In that time, the Sharks have won four Pacific Division titles and a President's Trophy. They have even won their first-round matchup seven times and been among the final four teams on three occasions. One of those was Wilson's first season, when fans would do well to remember him turning a team around from being out of the Stanley Cup playoffs to two wins in the Western Conference finals by moving on from former players and turning the team over to its youth.

Since that promising first season, they have won just one game after the second round. The fact that a team this consistently good has failed to truly compete for a Stanley Cup—never even making a Western Conference finals opponent face elimination or so much as a deficit in the series—says something about whatever constants remain on the team.

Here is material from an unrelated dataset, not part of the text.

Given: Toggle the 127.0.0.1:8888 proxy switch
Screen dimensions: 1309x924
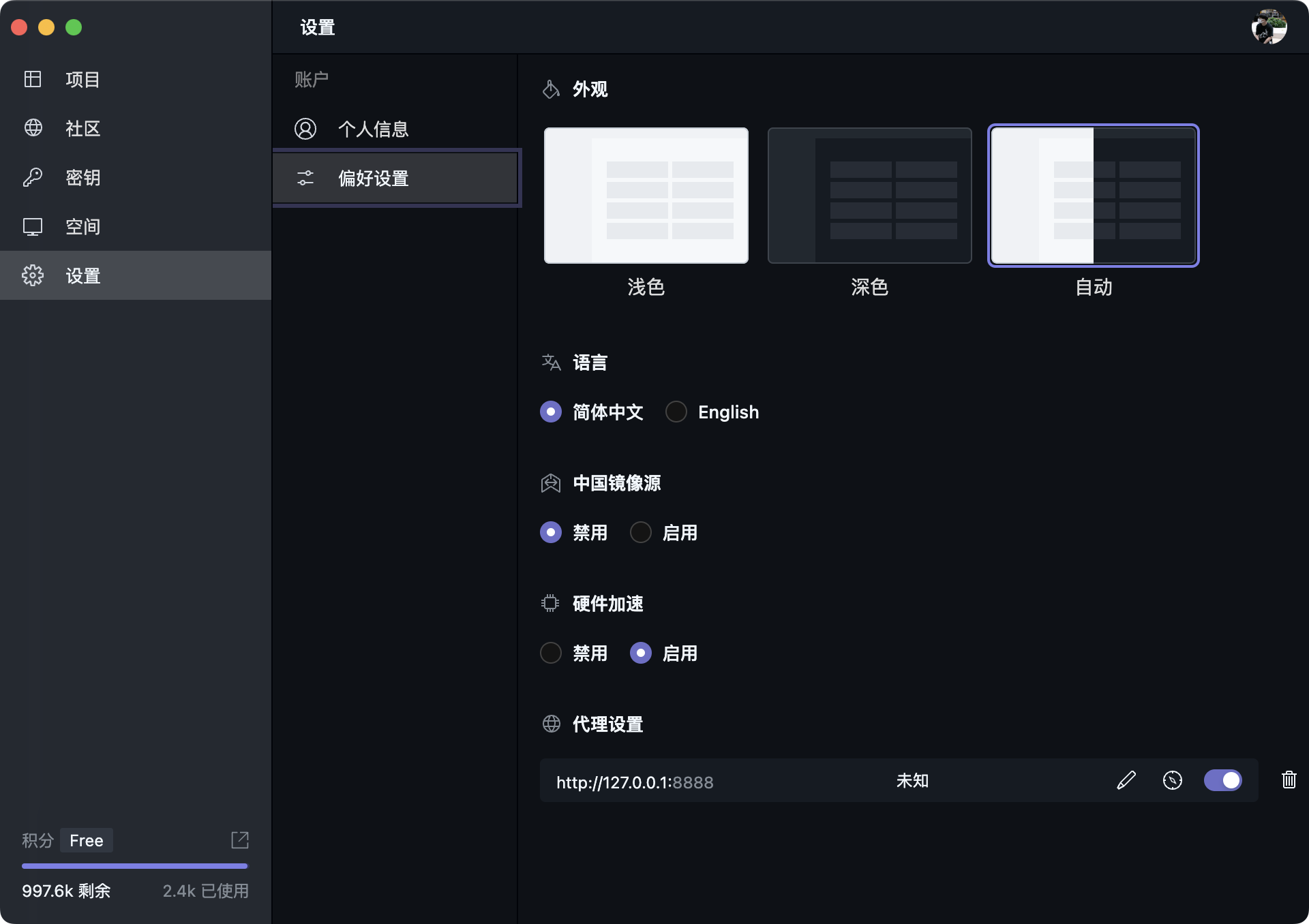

The only player involved in every one of those failures is Marleau, though he was at least part of the most successful team in San Jose's Stanley Cup playoff history. Thornton has also been a part of all the other much more-heralded teams that have fallen further short of expectations.

Could either be part of the new team? Only if they absolutely refuse to waive their no-movement clauses or the return for them offers nothing for the present and little for the future. Even then, they must be willing to take a backseat role or there will be no culture change.

That is why one should believe Wilson's former criticism and continued promises to move in a new direction over the current spin he offers. The pictured team would be great on paper, but would still have the makeup of the one that cannot make it to Memorial Day much less win the Stanley Cup—the one the general manager said, "we're probably fooling ourselves" to believe the same team can take it to the next level.